Derm101
- Website type: Medical reference
- Available in: English, Spanish, Chinese, Portuguese
- Website: www.derm101.com
- Registration: Required
- Launched: 2002; 24 years ago
- Current status: Decommissioned

= Derm101 =

Derm101 was an online and mobile resource for physicians and healthcare professionals to learn the diagnosis and treatment of dermatologic diseases. The resource includes online textbooks, interactive quizzes, peer-reviewed open access dermatology journals, a dermatologic surgery video library, case studies, thousands of clinical photographs and photomicrographs of skin diseases, and mobile applications.

==History==
Dr. A. Bernard Ackerman (1936–2008), a prominent figure in dermatology and dermatopathology, and Andy Zwick, his nephew and collaborator, founded Derm101 in 2002. The concept for Derm101 was envisioned and proposed to Dr. Ackerman by Zwick in 1999, while he was a senior at Harvard, and they went on to develop Derm101 together. Derm101 debuted in February 2002 at the annual meeting of the American Academy of Dermatology in New Orleans.

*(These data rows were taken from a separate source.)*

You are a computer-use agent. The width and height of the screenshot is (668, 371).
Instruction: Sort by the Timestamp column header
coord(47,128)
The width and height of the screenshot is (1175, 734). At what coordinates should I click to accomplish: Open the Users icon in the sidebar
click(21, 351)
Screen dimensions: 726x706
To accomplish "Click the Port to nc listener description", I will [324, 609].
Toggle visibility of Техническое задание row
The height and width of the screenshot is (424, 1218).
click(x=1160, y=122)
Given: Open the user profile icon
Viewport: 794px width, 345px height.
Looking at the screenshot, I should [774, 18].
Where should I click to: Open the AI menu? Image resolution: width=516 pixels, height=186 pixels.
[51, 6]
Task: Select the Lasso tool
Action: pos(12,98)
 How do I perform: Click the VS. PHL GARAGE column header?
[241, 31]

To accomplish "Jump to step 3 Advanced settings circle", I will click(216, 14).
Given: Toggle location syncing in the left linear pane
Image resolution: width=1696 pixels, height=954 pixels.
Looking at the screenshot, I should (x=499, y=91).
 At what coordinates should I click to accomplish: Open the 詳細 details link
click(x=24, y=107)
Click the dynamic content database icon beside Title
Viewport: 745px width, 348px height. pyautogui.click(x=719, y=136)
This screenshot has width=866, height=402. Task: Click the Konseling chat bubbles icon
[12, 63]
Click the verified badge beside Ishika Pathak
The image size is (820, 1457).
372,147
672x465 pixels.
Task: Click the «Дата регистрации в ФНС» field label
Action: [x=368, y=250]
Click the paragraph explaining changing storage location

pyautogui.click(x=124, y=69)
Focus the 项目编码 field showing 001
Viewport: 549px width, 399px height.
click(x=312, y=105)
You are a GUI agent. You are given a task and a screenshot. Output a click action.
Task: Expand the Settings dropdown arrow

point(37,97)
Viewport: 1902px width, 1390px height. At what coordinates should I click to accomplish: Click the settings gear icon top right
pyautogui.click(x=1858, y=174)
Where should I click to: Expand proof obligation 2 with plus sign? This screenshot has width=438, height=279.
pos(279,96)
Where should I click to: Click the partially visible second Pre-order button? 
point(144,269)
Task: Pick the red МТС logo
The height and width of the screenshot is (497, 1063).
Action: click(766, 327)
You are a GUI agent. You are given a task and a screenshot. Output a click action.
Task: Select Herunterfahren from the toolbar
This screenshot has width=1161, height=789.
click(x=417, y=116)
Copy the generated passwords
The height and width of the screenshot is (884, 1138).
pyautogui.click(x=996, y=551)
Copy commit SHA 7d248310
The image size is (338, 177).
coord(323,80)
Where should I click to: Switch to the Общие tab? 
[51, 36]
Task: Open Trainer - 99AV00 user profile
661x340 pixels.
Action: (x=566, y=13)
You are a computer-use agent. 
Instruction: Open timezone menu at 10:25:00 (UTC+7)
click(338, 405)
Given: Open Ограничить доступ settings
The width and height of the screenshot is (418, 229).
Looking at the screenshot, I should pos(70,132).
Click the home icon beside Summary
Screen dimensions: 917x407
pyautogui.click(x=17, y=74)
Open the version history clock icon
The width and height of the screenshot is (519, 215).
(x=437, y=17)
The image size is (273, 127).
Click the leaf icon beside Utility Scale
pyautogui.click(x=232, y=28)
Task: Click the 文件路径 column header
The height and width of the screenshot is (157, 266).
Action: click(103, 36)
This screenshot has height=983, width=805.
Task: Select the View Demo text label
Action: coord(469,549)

In February 2016, Nestlé announced its creation of Nestlé Skin Health, a conglomerate of skin health-related companies, of which Derm101 was a part of. In 2019, Nestlé Skin Health was acquired by a private equity firm EQT, a unit of the Abu Dhabi Investment Authority and PSP Investments, and rebranded as Galderma. Shortly after the sale was finalized, Galderma made the decision to decommission Derm101 which occurred on December 31, 2019.